─── DATA SHOWN

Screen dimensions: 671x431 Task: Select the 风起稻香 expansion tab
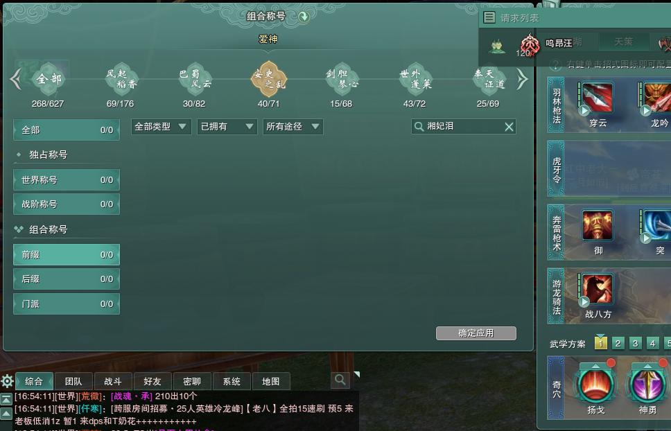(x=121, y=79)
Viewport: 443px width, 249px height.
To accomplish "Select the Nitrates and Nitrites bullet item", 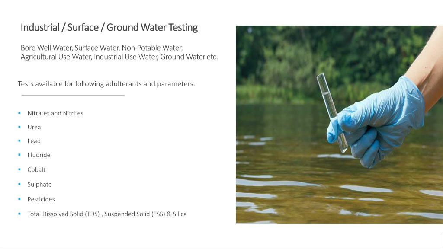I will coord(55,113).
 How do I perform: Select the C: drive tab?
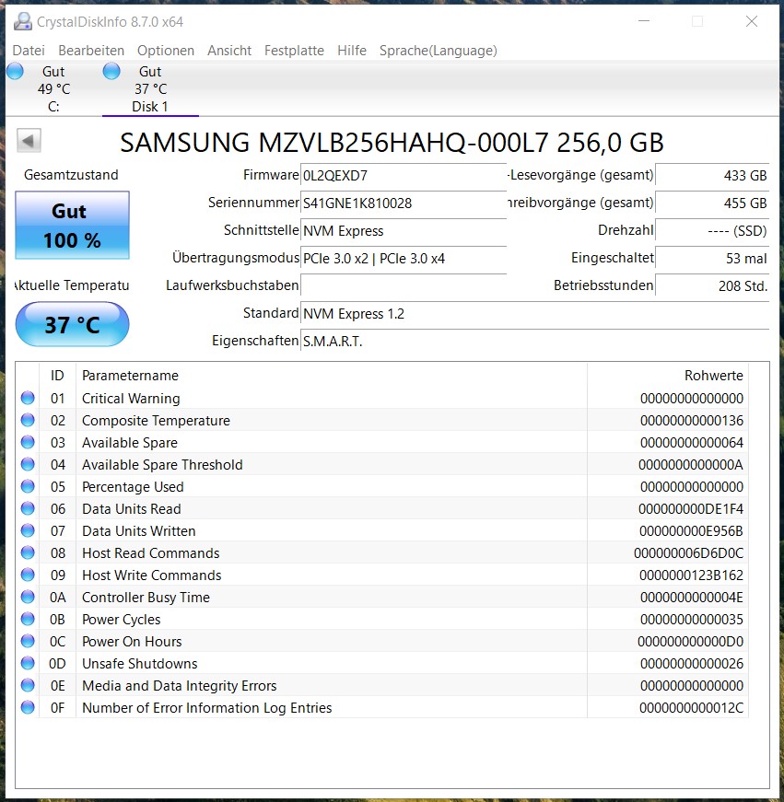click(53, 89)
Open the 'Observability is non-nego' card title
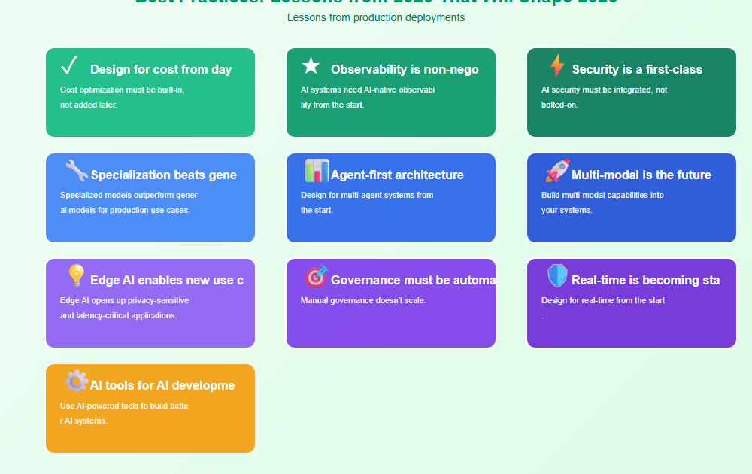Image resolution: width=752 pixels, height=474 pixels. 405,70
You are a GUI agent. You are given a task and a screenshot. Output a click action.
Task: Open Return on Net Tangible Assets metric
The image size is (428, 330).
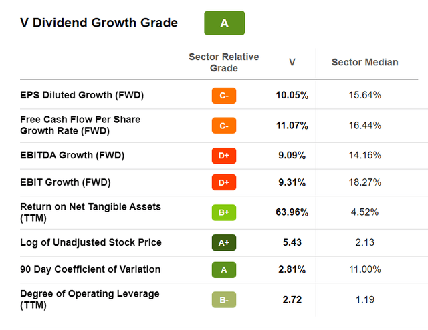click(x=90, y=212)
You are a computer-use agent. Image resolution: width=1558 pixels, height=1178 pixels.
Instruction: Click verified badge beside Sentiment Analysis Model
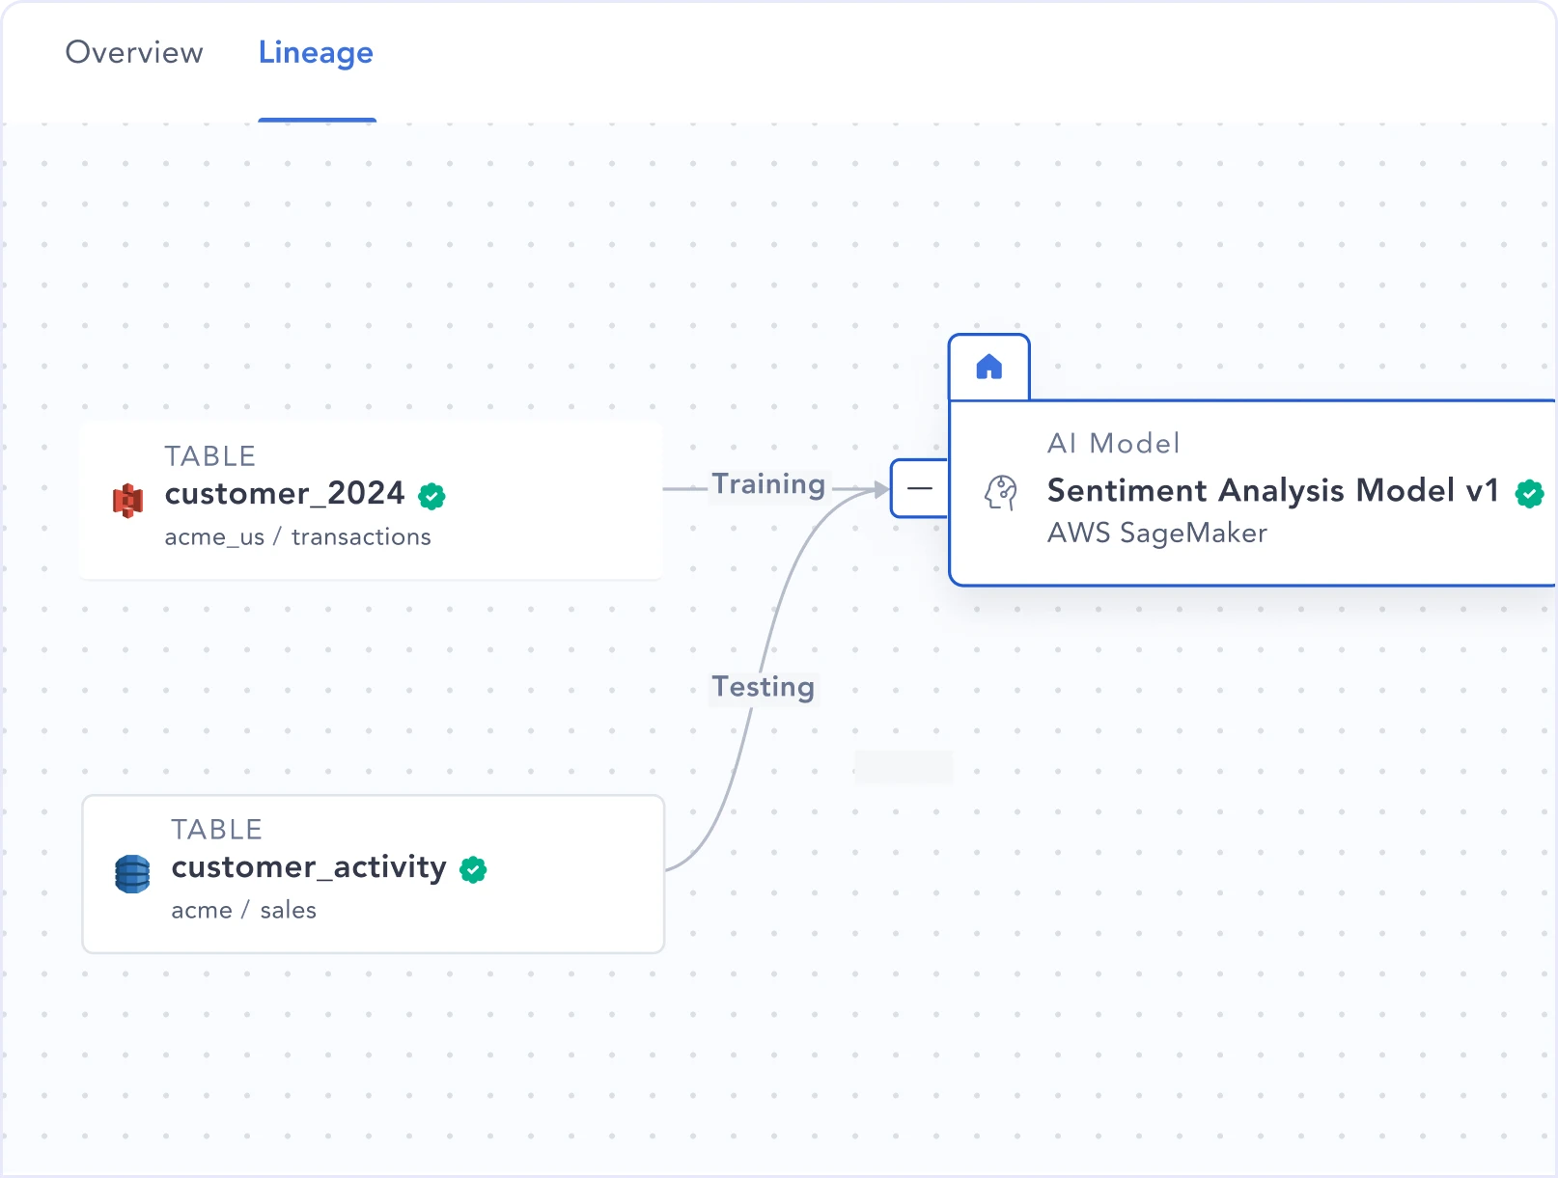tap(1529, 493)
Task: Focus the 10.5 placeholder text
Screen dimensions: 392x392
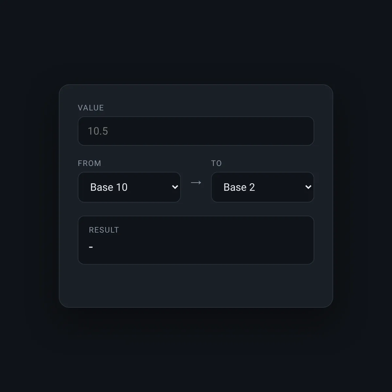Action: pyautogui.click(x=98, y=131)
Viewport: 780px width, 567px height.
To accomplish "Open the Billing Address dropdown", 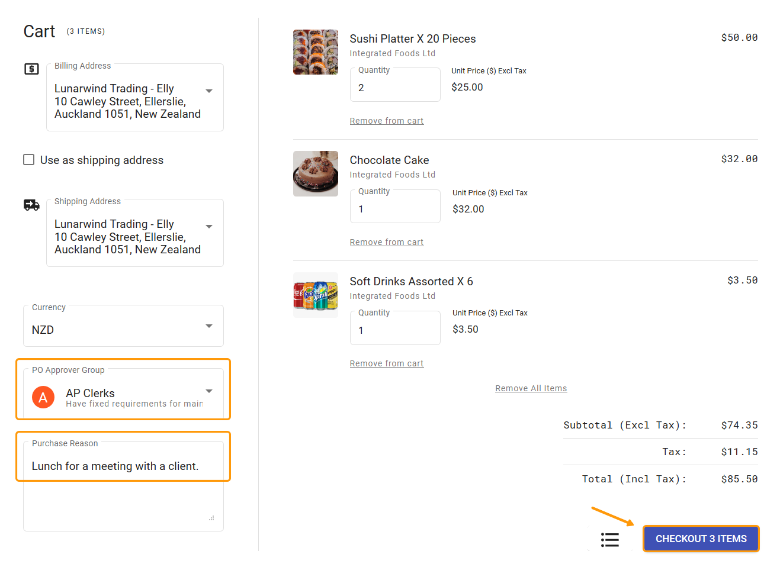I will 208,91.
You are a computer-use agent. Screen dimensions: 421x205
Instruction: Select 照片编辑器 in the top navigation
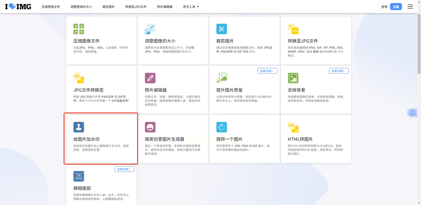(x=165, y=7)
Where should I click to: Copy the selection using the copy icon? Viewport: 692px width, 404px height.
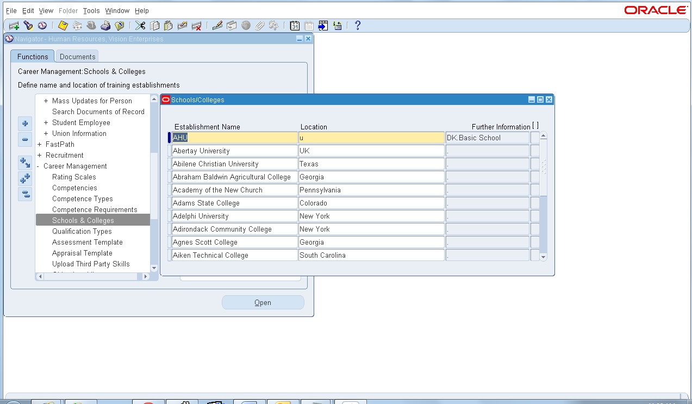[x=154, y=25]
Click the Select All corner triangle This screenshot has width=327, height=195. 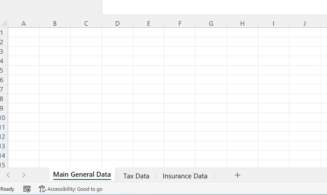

──────

Within the data above, find the lines that contain the word "computer" and copy each of them.

You are a computer-use agent. Image resolution: width=1558 pixels, height=1178 pixels.
You are a computer-use agent. Screen dimensions: 421x205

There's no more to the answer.